Step into a grocery store in France and you’re liable to see a green, yellow or red score on the front of most packaged foods: a green “A” for the healthiest, a red “E” for the least nutritious. Zip across the globe to Chile, and that traffic light-like label becomes a stop sign, warning consumers when a food contains a high amount of sugar, salt, saturated fats or calories.

Today, more than a dozen countries require that companies print nutritional labels on the front of food packages – a move that’s come as the rate of diet-related diseases, like hypertension, type 2 diabetes, heart disease, stroke and obesity, increases worldwide.

So far, the United States does not require any front-of-package nutrition labels. But that could soon change. The US Food and Drug Administration is currently developing front-of-package labels that it could require corporations to begin printing as early as 2027. Despite significant opposition from food companies, many of which are drawing on big tobacco’s playbook, the FDA is evaluating different mandatory label designs to determine which is most effective at informing consumers, but also which is legal under US corporate free speech laws.

As emerging research identifies a wide range of health impacts linked to the consumption of ultra-processed food, conversations about nutritional labels are growing more urgent. To date, the labels under consideration by the FDA (and implemented in other countries) mark only “nutrients of concern”, like sugar and sodium – not-ultra processed foods. But many advocates say that should change.

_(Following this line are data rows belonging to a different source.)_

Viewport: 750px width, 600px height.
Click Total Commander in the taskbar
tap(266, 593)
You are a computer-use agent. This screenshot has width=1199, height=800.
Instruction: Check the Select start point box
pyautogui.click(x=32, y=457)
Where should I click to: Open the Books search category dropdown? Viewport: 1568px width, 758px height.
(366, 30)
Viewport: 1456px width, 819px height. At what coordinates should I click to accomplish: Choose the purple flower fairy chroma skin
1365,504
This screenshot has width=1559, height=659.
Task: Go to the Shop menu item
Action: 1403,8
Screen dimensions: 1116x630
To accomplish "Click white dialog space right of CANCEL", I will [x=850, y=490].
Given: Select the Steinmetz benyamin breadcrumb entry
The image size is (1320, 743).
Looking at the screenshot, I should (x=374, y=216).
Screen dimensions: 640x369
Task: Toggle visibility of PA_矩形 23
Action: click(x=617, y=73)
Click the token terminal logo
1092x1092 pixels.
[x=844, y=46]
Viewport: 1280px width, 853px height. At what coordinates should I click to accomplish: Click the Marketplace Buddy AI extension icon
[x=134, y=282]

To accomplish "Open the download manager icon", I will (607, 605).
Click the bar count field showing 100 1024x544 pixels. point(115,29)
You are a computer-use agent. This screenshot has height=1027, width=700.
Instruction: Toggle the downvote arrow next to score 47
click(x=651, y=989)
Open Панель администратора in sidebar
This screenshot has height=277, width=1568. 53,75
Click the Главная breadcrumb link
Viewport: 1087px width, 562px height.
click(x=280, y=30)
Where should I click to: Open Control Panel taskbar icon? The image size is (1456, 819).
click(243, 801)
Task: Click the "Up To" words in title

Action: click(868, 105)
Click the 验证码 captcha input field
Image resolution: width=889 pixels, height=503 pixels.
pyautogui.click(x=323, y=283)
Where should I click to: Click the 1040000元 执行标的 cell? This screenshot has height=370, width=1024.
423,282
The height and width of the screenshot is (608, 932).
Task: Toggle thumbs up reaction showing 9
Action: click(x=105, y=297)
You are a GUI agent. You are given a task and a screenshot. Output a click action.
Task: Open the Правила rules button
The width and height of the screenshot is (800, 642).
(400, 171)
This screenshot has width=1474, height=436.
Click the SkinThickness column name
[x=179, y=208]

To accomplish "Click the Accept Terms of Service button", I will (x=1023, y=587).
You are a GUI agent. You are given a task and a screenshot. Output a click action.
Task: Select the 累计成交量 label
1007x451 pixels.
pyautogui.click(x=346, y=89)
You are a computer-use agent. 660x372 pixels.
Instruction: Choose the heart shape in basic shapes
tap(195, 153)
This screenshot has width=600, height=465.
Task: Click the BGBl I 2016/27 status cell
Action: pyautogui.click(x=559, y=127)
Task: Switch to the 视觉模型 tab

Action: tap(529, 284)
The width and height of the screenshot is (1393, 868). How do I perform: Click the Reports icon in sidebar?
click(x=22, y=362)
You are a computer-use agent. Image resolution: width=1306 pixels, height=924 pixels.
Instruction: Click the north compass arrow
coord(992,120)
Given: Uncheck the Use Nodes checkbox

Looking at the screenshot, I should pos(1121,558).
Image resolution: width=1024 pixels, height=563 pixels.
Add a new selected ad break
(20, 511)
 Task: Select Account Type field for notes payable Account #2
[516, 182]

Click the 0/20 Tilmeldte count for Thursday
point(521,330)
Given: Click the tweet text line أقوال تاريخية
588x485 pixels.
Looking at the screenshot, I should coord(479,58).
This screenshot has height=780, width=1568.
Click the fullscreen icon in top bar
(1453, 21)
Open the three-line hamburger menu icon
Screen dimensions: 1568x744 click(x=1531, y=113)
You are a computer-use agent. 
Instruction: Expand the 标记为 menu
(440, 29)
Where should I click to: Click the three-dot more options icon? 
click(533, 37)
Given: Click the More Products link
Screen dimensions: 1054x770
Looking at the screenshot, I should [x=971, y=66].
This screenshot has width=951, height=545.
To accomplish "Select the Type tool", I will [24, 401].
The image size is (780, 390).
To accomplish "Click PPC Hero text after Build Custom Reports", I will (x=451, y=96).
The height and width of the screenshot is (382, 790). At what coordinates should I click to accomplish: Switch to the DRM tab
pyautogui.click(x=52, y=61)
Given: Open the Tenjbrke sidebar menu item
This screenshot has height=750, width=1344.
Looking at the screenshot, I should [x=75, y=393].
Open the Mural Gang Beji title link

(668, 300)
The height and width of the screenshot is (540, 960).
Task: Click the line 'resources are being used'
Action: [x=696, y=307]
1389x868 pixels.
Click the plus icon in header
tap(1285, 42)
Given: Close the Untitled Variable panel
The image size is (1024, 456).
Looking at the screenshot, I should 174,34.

UPFs are industrially formulated products made out of substances extracted from foods, like sugars, salts, hydrogenated fats, bulking agents and starches (think sugary breakfast cereals, microwave dinners, soft drinks and packaged snacks). Today, UPFs make up 73% of the US food supply, according to Northeastern University’s Network Science Institute, and provide the average US adult with more than 60% of their daily calories. But research is increasingly linking UPFs to a whole host of health issues: from cardiovascular disease and type 2 diabetes to colorectal cancer and depression.